=== Task item ===
In this exercise, copy exactly the lines from the one that contains "Given: Click the" through the end of the entries below; pictures are not copied.

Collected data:
== Segment start ==

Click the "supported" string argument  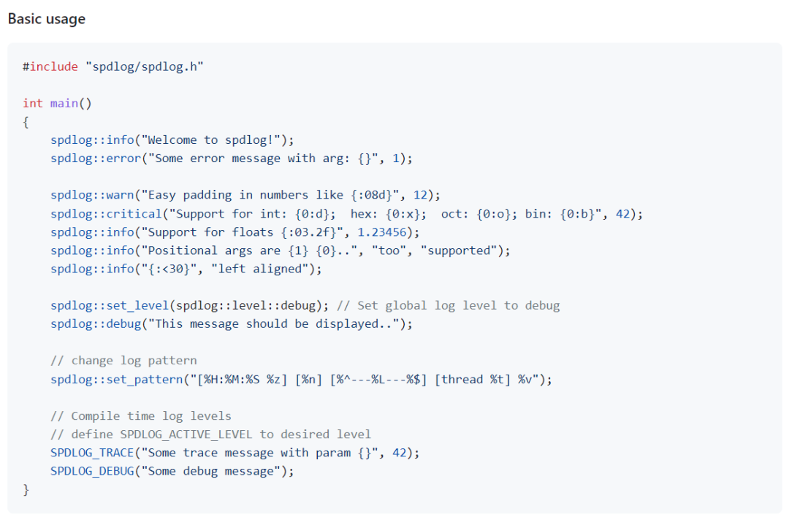pyautogui.click(x=459, y=250)
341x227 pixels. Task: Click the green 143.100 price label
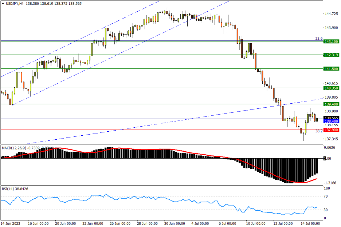331,41
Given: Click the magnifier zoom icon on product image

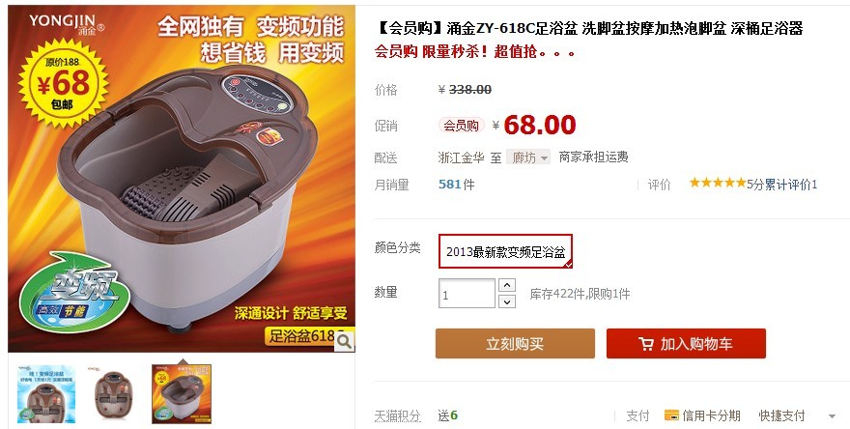Looking at the screenshot, I should (x=344, y=342).
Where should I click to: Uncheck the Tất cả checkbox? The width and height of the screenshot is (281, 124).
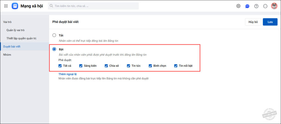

== Segment end ==

=== Response for this exercise ===
Given: Click the magnifier zoom icon on product image

Looking at the screenshot, I should (x=344, y=342).
Where should I click to: Uncheck the Tất cả checkbox? The width and height of the screenshot is (281, 124).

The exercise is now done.